━━━━━ Records shown ━━━━━
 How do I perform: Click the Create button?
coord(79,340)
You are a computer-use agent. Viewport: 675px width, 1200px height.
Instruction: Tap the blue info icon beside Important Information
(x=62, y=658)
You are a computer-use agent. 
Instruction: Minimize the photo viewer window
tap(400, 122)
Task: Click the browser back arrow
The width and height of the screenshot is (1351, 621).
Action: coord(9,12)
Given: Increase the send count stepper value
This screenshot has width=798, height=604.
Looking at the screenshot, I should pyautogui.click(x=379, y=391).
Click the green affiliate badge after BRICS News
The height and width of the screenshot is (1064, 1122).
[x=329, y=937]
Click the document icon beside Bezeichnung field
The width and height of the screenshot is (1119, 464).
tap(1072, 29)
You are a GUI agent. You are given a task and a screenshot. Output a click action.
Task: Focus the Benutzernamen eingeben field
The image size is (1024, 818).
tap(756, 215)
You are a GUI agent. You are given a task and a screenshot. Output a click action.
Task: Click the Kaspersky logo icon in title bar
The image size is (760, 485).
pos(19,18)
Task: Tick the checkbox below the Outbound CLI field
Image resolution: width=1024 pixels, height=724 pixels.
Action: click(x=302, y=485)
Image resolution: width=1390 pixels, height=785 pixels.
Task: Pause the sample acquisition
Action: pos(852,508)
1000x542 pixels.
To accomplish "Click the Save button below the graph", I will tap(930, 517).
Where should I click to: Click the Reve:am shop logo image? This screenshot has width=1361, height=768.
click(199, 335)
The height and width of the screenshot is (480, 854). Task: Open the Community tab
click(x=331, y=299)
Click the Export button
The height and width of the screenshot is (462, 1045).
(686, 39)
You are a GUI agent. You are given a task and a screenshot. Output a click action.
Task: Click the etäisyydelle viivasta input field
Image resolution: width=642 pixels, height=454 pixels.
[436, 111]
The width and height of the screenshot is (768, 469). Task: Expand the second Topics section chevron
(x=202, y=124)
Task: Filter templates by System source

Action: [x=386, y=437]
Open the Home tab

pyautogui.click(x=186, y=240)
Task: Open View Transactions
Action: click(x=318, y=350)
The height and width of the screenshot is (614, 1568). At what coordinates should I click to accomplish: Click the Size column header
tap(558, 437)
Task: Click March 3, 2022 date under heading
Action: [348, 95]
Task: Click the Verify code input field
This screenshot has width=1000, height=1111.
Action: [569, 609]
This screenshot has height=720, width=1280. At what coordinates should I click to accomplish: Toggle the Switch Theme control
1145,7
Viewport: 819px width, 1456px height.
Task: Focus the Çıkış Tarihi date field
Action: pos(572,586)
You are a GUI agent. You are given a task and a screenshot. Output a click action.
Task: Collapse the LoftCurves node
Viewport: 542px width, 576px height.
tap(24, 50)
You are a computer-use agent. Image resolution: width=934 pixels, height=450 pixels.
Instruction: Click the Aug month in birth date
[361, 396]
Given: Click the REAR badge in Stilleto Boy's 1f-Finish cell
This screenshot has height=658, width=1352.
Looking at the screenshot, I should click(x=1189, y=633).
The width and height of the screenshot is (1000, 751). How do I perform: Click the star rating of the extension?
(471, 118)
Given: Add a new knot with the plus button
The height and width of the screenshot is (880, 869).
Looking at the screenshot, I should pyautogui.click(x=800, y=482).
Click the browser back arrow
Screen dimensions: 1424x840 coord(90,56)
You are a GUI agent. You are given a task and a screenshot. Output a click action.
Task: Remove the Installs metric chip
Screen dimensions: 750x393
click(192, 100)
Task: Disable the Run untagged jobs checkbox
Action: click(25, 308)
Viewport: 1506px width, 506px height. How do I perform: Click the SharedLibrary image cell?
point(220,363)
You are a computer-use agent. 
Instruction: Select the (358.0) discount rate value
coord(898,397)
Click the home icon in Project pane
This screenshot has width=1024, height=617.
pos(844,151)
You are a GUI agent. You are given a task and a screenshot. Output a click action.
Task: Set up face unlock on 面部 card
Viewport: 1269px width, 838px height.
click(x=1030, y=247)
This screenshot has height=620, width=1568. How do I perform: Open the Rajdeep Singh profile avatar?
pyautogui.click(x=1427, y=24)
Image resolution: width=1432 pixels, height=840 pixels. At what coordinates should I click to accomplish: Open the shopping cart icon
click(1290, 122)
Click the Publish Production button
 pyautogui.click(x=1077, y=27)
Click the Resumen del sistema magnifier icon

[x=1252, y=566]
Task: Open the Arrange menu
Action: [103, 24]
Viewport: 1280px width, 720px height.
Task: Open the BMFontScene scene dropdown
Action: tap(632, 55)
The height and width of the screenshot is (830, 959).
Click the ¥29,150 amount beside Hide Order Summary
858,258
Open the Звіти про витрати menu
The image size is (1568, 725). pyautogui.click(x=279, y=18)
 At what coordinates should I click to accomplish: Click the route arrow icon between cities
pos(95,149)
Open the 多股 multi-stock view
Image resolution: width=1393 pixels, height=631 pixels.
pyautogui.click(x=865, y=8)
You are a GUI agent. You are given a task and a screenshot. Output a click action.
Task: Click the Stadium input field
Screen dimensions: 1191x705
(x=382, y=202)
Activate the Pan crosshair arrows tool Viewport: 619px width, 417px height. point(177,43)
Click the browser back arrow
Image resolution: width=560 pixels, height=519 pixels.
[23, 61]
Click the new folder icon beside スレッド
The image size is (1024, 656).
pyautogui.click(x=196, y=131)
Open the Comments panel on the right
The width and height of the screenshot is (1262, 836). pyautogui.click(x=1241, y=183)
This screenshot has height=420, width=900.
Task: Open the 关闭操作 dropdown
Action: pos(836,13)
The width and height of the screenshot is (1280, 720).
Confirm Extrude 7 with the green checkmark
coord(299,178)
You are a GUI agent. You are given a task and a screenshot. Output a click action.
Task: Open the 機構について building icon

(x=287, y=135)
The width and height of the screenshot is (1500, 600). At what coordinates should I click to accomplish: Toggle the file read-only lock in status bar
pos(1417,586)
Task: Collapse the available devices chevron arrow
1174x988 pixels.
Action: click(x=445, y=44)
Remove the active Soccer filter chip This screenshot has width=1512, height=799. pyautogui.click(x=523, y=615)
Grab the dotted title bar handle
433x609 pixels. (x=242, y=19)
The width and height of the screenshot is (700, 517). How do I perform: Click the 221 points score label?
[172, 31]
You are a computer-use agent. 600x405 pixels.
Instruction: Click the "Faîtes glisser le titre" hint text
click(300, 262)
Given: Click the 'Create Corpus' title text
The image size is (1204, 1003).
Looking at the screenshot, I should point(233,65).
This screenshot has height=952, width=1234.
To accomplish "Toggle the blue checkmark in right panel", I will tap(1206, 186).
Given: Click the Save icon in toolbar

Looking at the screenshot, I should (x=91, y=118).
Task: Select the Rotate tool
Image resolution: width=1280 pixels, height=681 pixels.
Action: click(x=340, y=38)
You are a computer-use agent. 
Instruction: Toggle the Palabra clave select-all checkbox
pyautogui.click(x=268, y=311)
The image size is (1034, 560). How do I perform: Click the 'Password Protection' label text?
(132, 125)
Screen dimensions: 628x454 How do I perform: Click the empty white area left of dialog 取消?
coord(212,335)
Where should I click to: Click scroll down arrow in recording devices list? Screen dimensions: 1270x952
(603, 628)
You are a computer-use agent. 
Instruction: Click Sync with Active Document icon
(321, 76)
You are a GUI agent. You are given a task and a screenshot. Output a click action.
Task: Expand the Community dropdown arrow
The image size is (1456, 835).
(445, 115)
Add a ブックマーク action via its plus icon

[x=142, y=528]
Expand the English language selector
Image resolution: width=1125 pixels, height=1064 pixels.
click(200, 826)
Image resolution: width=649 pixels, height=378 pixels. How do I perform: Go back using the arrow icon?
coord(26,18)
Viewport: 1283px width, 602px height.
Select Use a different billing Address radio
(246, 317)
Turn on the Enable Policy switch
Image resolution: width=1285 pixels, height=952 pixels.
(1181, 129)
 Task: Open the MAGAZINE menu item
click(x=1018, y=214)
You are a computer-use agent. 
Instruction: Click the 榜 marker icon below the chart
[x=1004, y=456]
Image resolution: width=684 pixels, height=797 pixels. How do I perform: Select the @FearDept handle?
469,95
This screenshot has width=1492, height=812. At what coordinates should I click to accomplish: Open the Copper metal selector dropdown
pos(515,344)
━━━━━
The request: Rewrite everything from the line containing "This screenshot has height=720, width=1280." down to the line containing "Action: pos(572,586)", changing "Switch Theme" to "Dark Mode" and leaving the rest as it is.

Response to the task:
This screenshot has height=720, width=1280. At what coordinates should I click to accomplish: Toggle the Dark Mode control
1145,7
Viewport: 819px width, 1456px height.
Task: Focus the Çıkış Tarihi date field
Action: pos(572,586)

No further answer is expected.